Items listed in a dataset
++++++++

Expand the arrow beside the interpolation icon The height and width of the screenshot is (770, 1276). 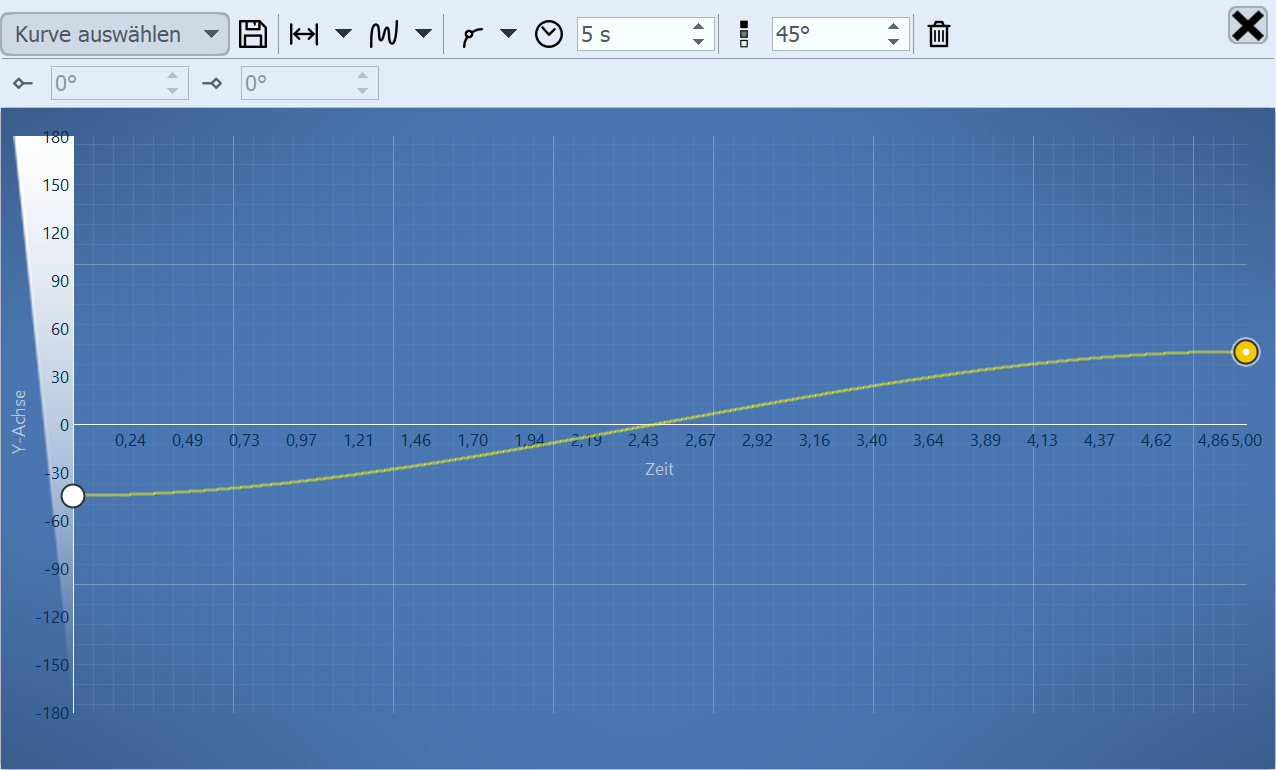point(508,34)
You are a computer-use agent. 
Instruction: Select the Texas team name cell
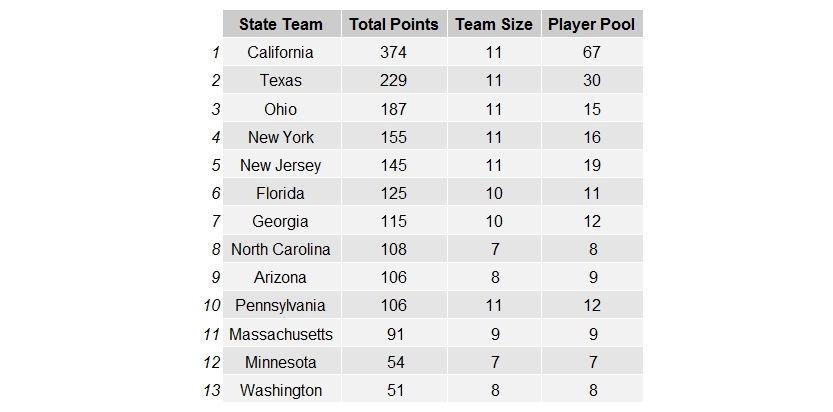point(281,80)
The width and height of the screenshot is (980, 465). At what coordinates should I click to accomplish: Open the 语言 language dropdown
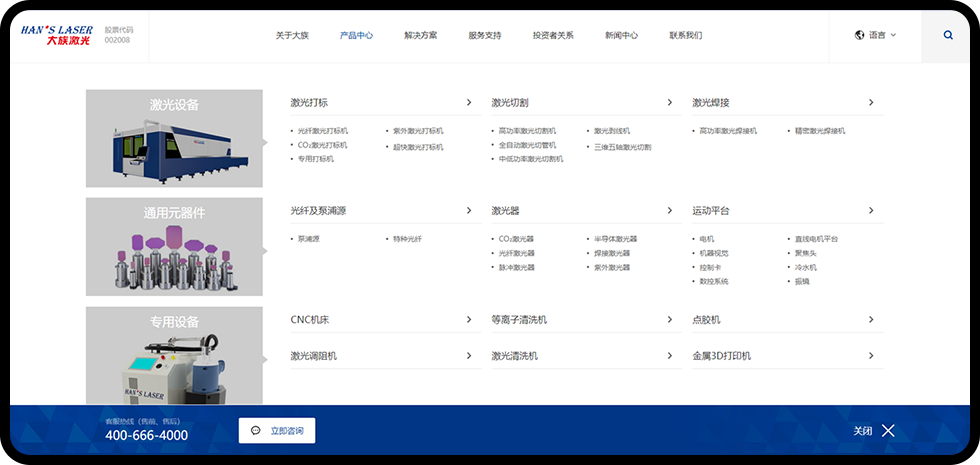877,35
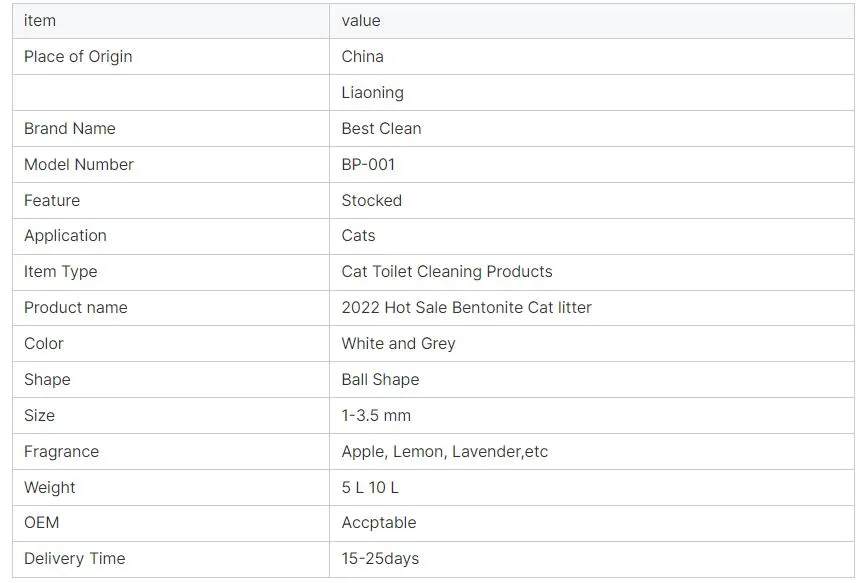This screenshot has width=862, height=583.
Task: Click the '5 L 10 L' weight value
Action: [370, 487]
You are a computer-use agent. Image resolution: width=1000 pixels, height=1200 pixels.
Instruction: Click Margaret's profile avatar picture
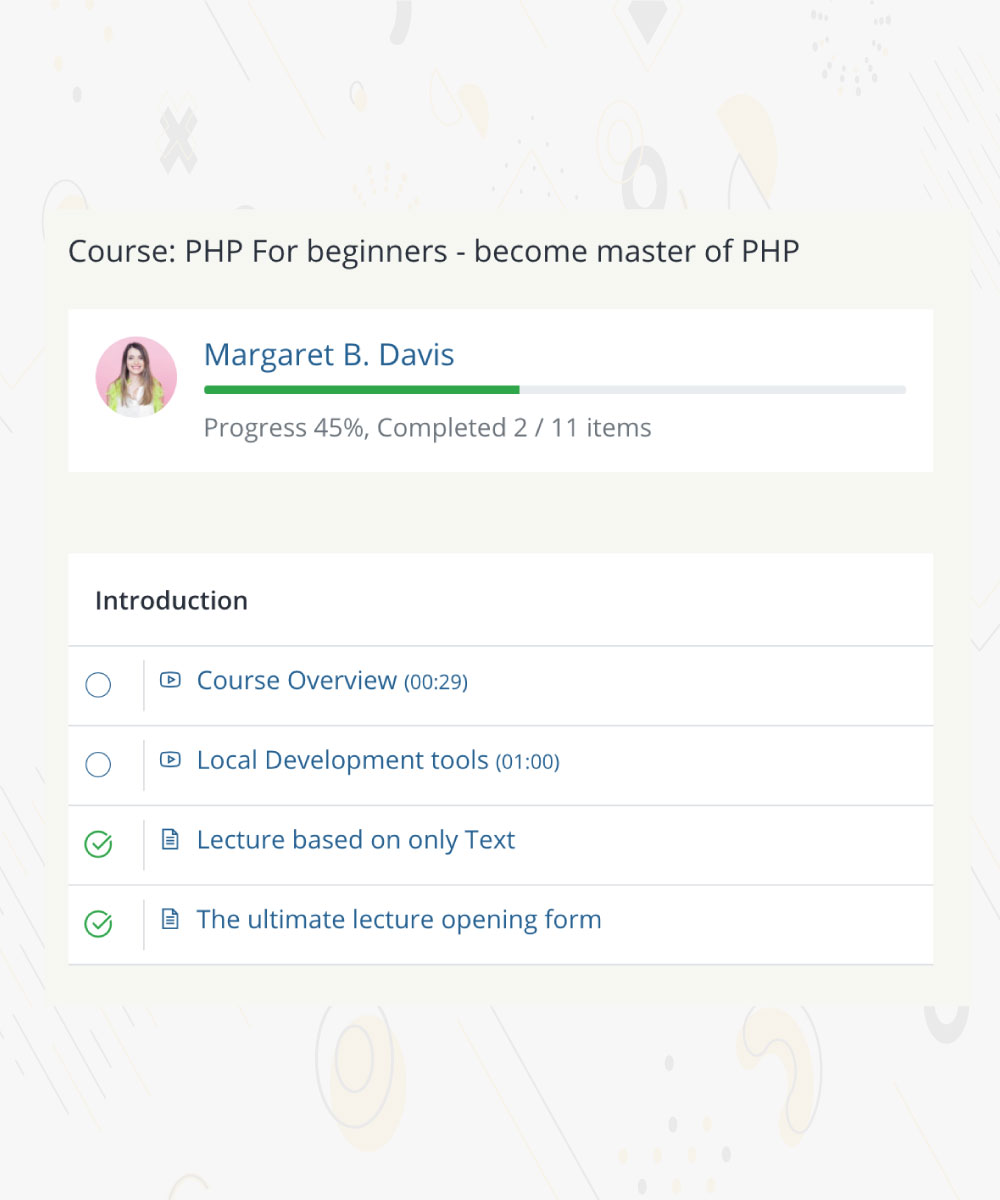point(136,376)
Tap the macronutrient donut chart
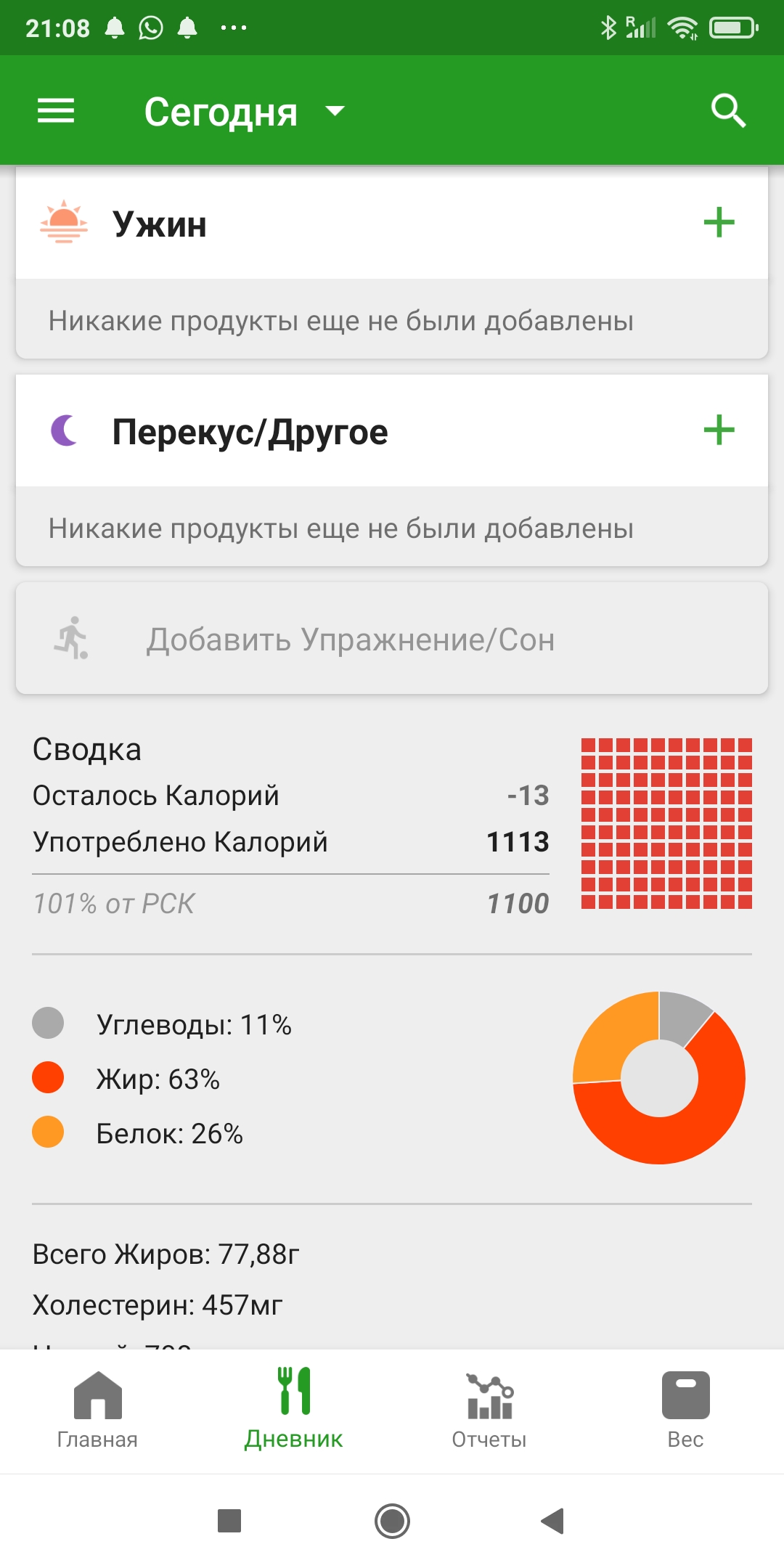This screenshot has width=784, height=1568. pyautogui.click(x=659, y=1077)

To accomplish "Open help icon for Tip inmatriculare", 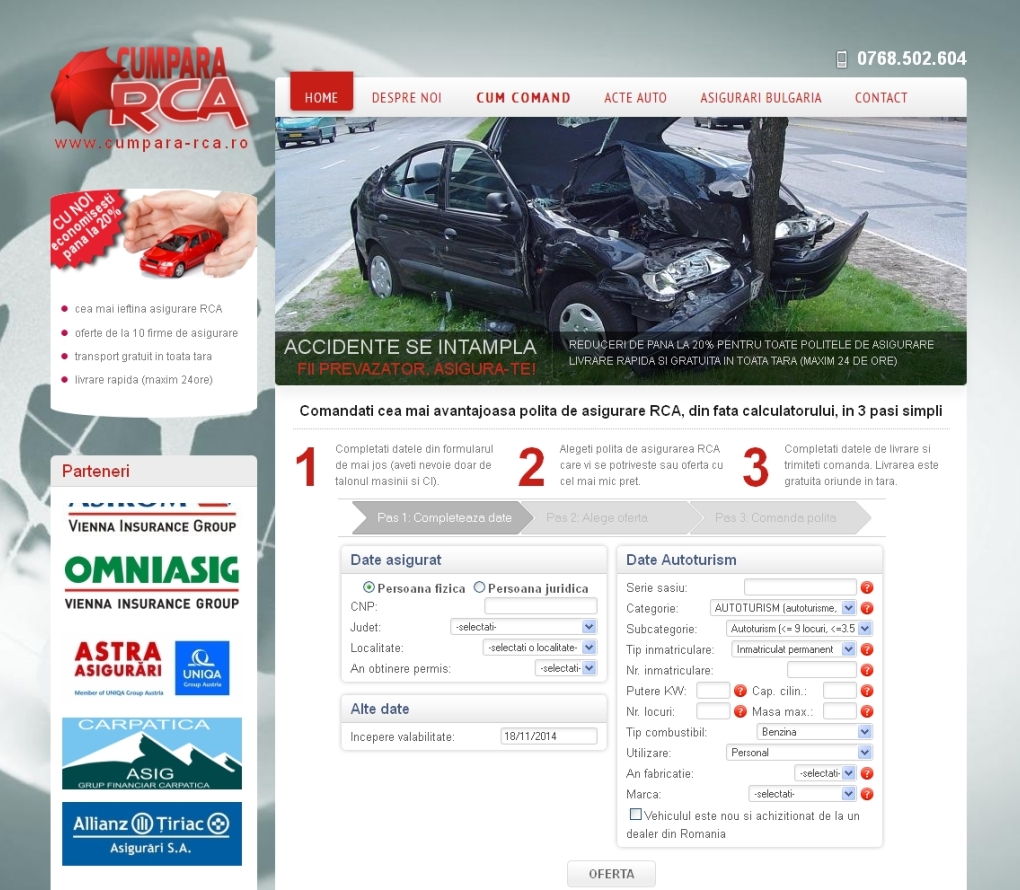I will (867, 649).
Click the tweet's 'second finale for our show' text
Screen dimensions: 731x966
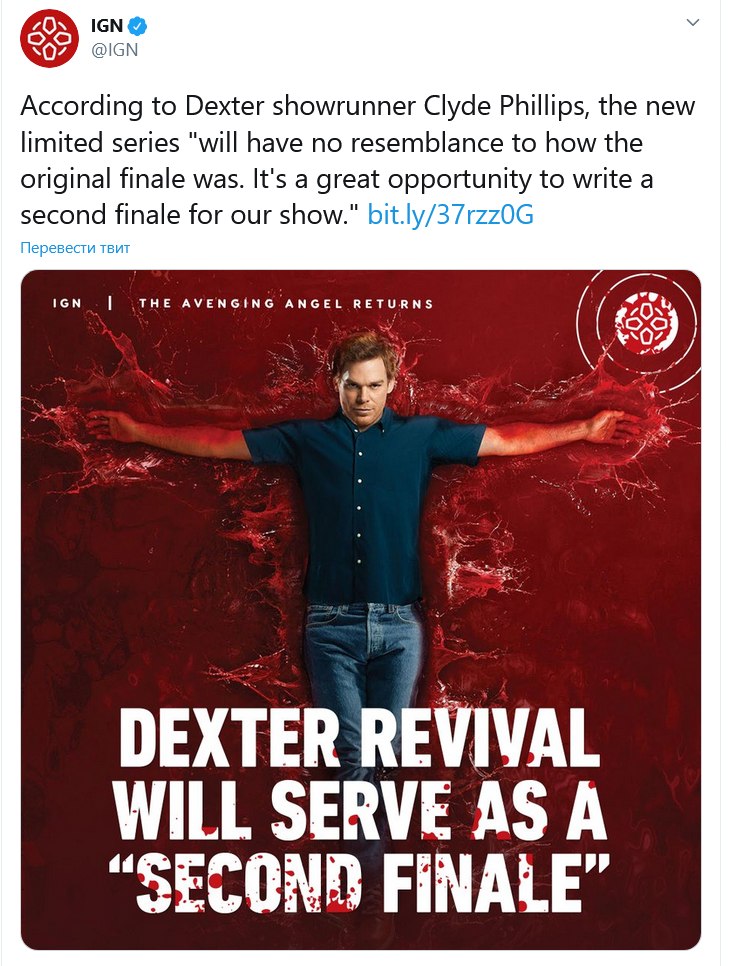[x=189, y=215]
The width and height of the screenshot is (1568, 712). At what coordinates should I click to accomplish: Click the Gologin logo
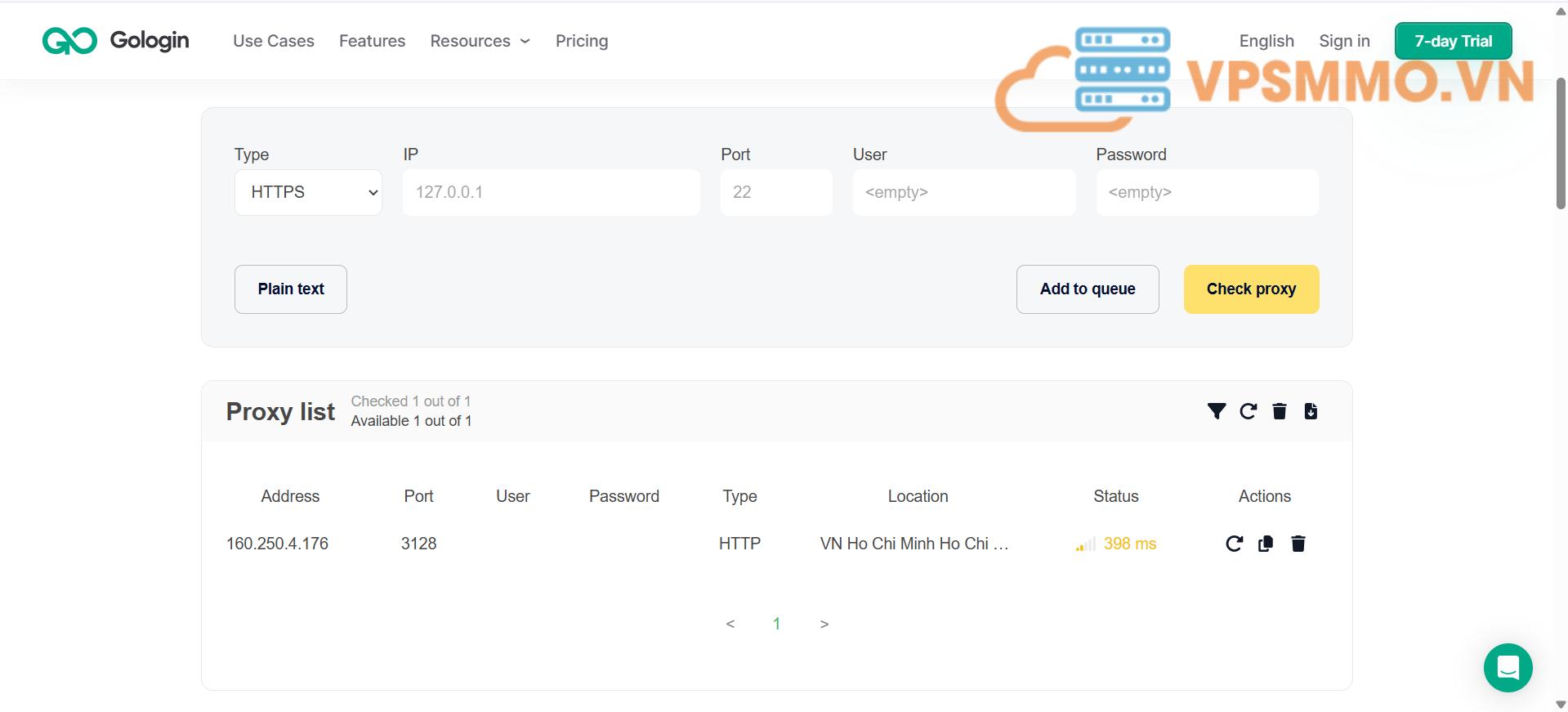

++++++++

§ ASSIGNMENT
The required output is the lines from the one containing "Screen dimensions: 731x966" through the end of the records above, reproduced exactly, with no pictures.

§ TASK RESULT
Screen dimensions: 731x966
[x=189, y=215]
The width and height of the screenshot is (1568, 712). At what coordinates should I click to accomplish: Click the Gologin logo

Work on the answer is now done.